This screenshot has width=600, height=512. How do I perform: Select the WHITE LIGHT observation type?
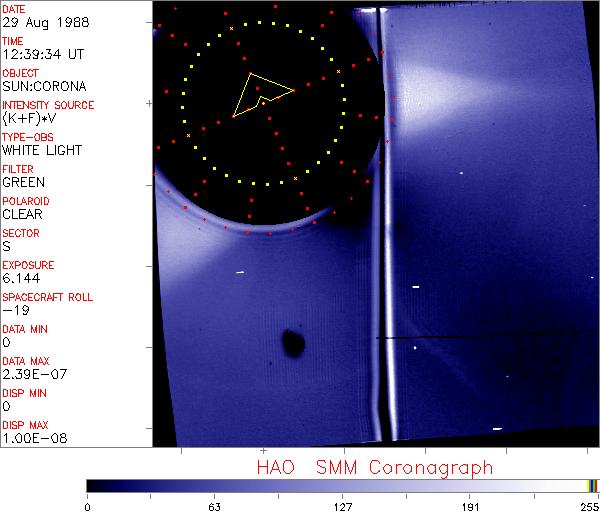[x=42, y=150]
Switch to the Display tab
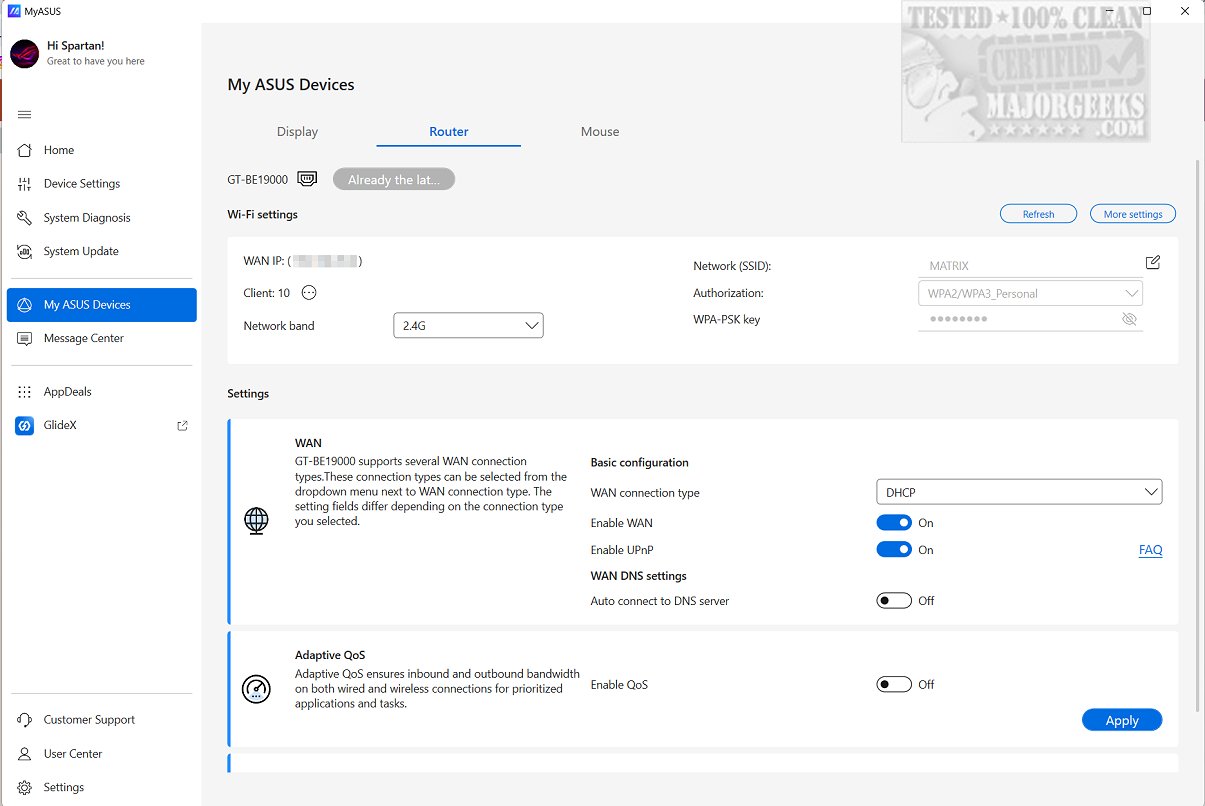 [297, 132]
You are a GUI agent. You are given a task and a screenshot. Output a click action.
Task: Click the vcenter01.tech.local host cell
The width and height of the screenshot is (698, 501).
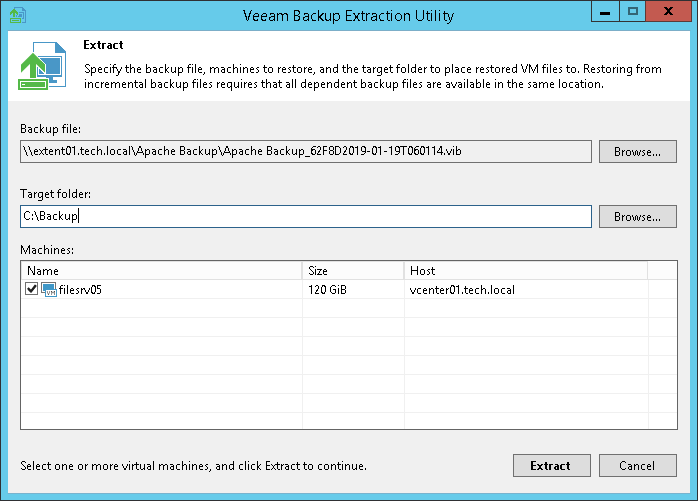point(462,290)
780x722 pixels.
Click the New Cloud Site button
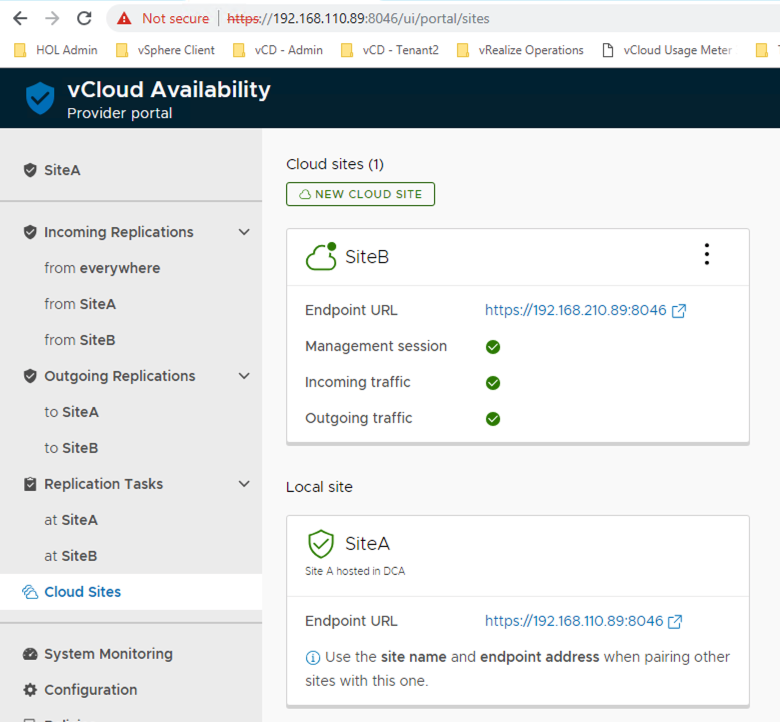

● ● ●

Once the line containing "You are a GUI" has been located, transcribe exactly and only every line from the first line of the entries through it, excluding pictures.

This screenshot has width=600, height=512. How do I perform: Select the WHITE LIGHT observation type?
[x=42, y=150]
Switch to the Display tab
 [297, 132]
You are a GUI agent. You are given a task and a screenshot. Output a click action.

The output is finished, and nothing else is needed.